Centre Mohamed Bin Zayed : un bras de fer à 17 milliards plonge le projet de la DER/FJ dans l’incertitude

Le projet de construction du Centre Mohamed Bin Zayed, appelé à devenir le futur siège de la Délégation générale à l’entrepreneuriat rapide des femmes et des jeunes (DER/FJ) à Mermoz, s’enlise dans un contentieux aux ramifications financières et juridiques complexes. Lancé en 2021 et confié au groupe Sertem pour un montant de 17,24 milliards de francs CFA, ce chantier stratégique est aujourd’hui à l’arrêt depuis près de vingt mois, cristallisant un différend profond entre les parties.
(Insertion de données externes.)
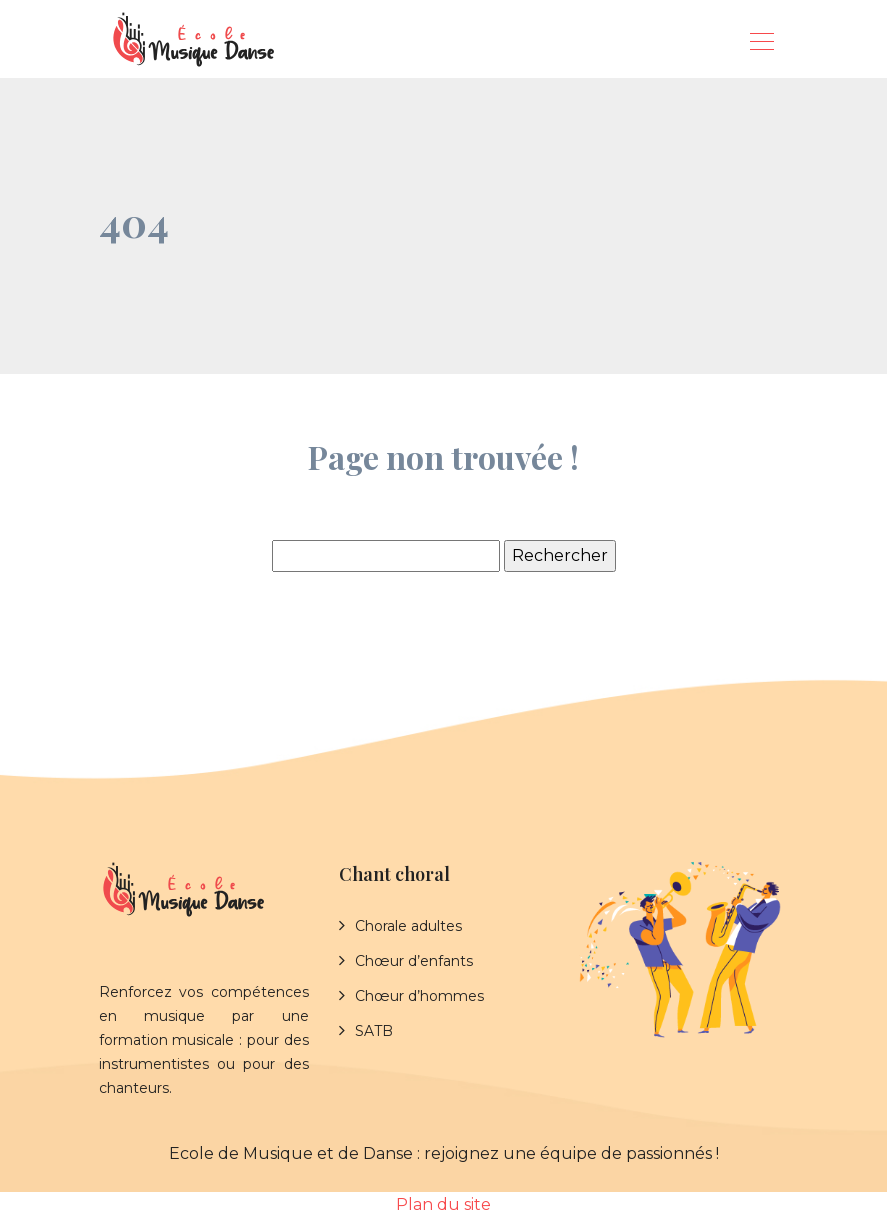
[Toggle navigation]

À l’origine du blocage, une accumulation de griefs formulés par l’entreprise en charge des travaux. Sertem dénonce notamment des factures impayées évaluées à 2,7 milliards de francs CFA. À cela s’ajoutent, selon les éléments évoqués, la non-mobilisation d’une contrepartie de l’État estimée à 4 milliards, ainsi que des difficultés liées aux exonérations fiscales. Autant de facteurs qui, d’après l’entreprise, ont fortement entravé l’avancement normal du chantier.

Le désaccord se manifeste également sur l’état réel d’exécution des travaux. Sertem affirme avoir réalisé près de 49 % du gros œuvre, tandis que la DER/FJ conteste ces chiffres et évoque un niveau d’avancement limité à 16 %. Cette divergence d’appréciation a contribué à tendre davantage les relations, jusqu’à la rupture du contrat.

Par un arrêté en date du 8 janvier, la DER/FJ a procédé à une résiliation unilatérale du marché. Une décision lourde de conséquences, d’autant plus qu’elle a été suivie, le 27 mars, par la réattribution du projet à une nouvelle entreprise, Azkhar International, pour un montant légèrement supérieur de 17,3 milliards de francs CFA. Cette succession rapide d’actes administratifs suscite des interrogations, notamment au regard des montants déjà engagés dans le projet initial. Selon certaines sources, plus de 6 milliards de francs CFA auraient déjà été dépensés, incluant l’avance de démarrage et les décomptes validés.

Face à cette situation, Sertem a décidé de porter l’affaire sur le terrain juridique. L’entreprise a saisi les instances compétentes, notamment l’Autorité de régulation des marchés publics (ARCOP) ainsi que l’Agent judiciaire de l’État. Elle conteste fermement la légalité de la résiliation, qu’elle qualifie d’abusive, et réclame un dédommagement global de plus de 8 milliards de francs CFA. Ce montant inclut les créances impayées, un milliard de pénalités et une indemnisation estimée à 4,5 milliards pour le préjudice subi.

Une audience déterminante est prévue ce jeudi 2 avril devant le Tribunal de commerce, où les différentes parties devront défendre leurs positions dans ce dossier devenu explosif. De son côté, la DER/FJ assure qu’elle apportera prochainement des clarifications sur sa gestion du projet et les raisons ayant motivé ses décisions.